# Barney supports Hauntcast



## operatingnurse (Aug 22, 2009)

Barney stopped by to throw back a Fat Tire. He says things are getting hectic as Halloween approaches. I'm just glad I could help him unwind a little...




This guy never misses a Hauntcast episode - loves Chris Baker.


----------



## halloween71 (Apr 22, 2007)

I;ll have what he is having lol!


----------



## Mr_Chicken (Nov 30, 2008)

Franky says
"Hauntcast...gooood...."


----------



## DaveintheGrave (Feb 12, 2004)

Apparently Barney is unwinding quite well, as he is not wearing any pants.


----------



## Johnson724 (Jun 24, 2009)

I usually enjoy my favorite brew without my pants.


----------



## Johnny Thunder (Oct 7, 2004)

Next rounds on Barney and Franky!! Cheers!


----------



## lisa48317 (Jul 23, 2010)

Johnson724 said:


> I usually enjoy my favorite brew without my pants.

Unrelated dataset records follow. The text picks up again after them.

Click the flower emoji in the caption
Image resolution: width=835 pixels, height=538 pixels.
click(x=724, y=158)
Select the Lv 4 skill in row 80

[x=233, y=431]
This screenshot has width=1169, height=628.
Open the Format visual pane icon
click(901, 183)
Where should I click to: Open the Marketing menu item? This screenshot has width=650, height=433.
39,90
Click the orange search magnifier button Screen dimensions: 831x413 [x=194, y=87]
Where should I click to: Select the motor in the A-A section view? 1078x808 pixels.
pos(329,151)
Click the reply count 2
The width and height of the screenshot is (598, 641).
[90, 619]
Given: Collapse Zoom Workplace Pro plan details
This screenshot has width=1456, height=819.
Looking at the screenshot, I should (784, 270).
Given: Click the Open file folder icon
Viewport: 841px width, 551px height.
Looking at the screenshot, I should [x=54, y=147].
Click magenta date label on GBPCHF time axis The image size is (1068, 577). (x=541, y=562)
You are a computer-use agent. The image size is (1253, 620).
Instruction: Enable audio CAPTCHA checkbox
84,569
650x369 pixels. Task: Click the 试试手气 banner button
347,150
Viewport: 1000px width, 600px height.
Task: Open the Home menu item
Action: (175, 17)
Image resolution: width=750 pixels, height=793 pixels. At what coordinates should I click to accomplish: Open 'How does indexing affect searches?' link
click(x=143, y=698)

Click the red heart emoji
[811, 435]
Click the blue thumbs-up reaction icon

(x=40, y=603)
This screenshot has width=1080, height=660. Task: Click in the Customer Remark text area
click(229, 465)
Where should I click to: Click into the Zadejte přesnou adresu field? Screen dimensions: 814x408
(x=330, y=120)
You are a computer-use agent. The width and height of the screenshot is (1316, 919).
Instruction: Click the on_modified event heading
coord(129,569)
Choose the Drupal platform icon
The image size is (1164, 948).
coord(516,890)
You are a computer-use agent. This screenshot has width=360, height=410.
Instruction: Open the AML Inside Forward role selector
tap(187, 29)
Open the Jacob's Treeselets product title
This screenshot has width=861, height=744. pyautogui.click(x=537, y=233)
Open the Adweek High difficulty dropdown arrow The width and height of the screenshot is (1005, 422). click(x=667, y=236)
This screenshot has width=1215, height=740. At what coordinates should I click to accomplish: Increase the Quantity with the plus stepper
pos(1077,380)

You mean some people don't (enjoy brew w/o pants) ??? Weird.


----------



## Junit (Sep 1, 2008)

Lol !


----------



## Terra (Sep 23, 2007)

Terra told me that she lusts for Hauntcast. In fact, she just wrote this poem and told me to make sure Chris sees it:

It's said my heart does not beat.
But yes, it does!
All I hear is the bleat.
The constant buzz,
The heartbeat last,
Of it's desire for Hauntcast


----------



## Bella LaGhostly (Aug 10, 2009)

Sheesh, I'm _such_ a noob. Was I ever relieved to open this thread and NOT see a giant purple dinosaur!


----------



## Spooky Chef (Aug 14, 2008)

Bella LaGhostly said:


> Sheesh, I'm _such_ a noob. Was I ever relieved to open this thread and NOT see a giant purple dinosaur!


LOL, that was my first thought too!


----------



## RCIAG (Jul 19, 2010)

Same here! I kept thinking "No....it can't be THAT Barney can it?!?"


----------